Kita tentu dapat menyebut pekerjaan wartawan berhubungan langsung dengan kepentingan masyarakat atau publik. Pekerjaan wartawan juga mencerdaskan bangsa. Tak heran jika banyak yang  mengistilahkannya dengan “bidan sejarah”. Sebagai bidan, wartawan atau pers ikut secara aktif mengembangkan, membesarkan dan mendewasakan sejarah sebuah bangsa. 

Oleh karena itu, sebagai profesi yang terhormat, maka wartawan wajib mengawal kebenaran dan keadilan, melakukan perlindungan terhadap hak-hak pribadi masyarakat, serta menjadi musuh penjahat kemanusiaan seperti koruptor dan politikus busuk.
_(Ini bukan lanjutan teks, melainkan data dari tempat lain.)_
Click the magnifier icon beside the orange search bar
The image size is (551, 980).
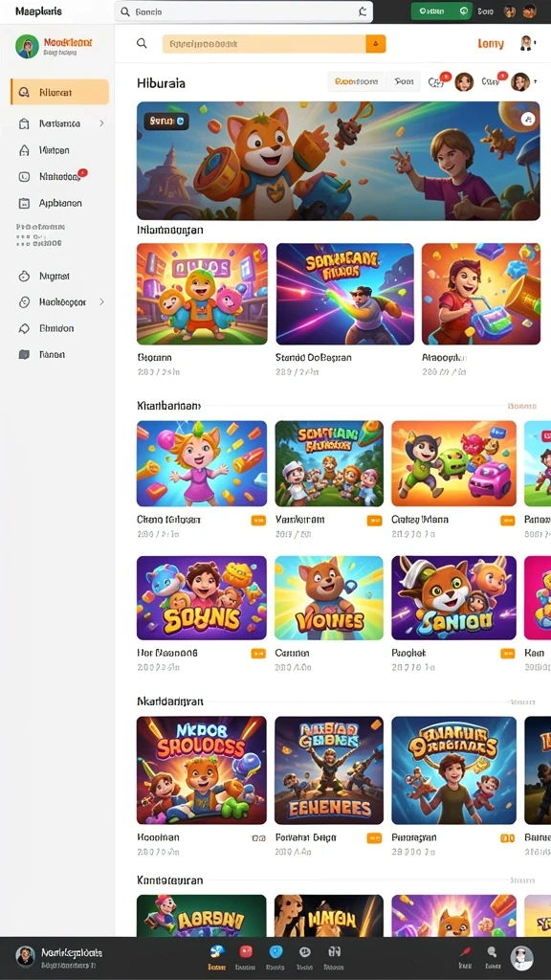point(142,43)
Adapun ruh dari kegiatan wartawan adalah kebebasa yang dikenal dengan kebebasan pers, yakni kebebasan mencari, memperoleh, dan menyebarluaskan gagasan dan informasi. UU No. 40/1999 tentang Pers. Kemerdekaan pers juga dijamin sebagai hak asasi warga negara, bahkan pers nasional tidak dikenakan penyensoran, pembredelan, atau pelarangan penyiaran (Pasal 4 ayat 1 dan 2). 

Adapun pihak yang mencoba menghalangi kemerdekaan pers dapat dipidana penjara maksimal 2 tahun atau dena maksimal Rp 500 juta (Pasal 18 ayat 1). 

Meski demikian, kebebasan disini dibatasi dengan kewajiban menghormati norma-norma agama dan rasa kesusilaan masyarakat serta asas praduga tak bersalah (Pasal 5 ayat 1). 

Di sisi lain, pada praktiknya, kebebasan pers lebih banyak dinikmati oleh pemilik modal atau pemilik media massa. Akibatnya, para wartawan harus tunduk pada kepentingan pemilik, atau setidaknya pada visi, misi, dan kepentingan pemilik media tersebut. Tak heran jika di banyak media, liputan yang berbau korporasi kerap mendapat porsi besar, meski alasan kepentingan publiknya sangat terbatas.

Wartawan seharusnya memiliki panggilan dan keterikatan dengan pekerjaannya sebagai pewarta. Contohnya, ketika wartawan bekerja melebihi batas waktu normal yang telah ditetapkan pemerintah. Untuk isu-isu tertentu, tak heran jika wartawan rela menunggu untuk waktu lama. Bahkan, tak sedikit wartawan yang bekerja dalam keadaan bahaya, demi menjadi orang pertama dalam mendapatkan berita.

Khusus terkait keahlian yang harus dimiliki seorang wartawan, maka sejak awal ia harus dibekali dengan pengetahuan yang cukup, termasuk mendengar masukan dari para senioren. Adapun keahlian yang harus dimiliki wartawan adalah, kemampuan mencari, meliput, dan menulis berita. Termasuk keahlian menggunakan bahasa Indonesia secara baik dan benar.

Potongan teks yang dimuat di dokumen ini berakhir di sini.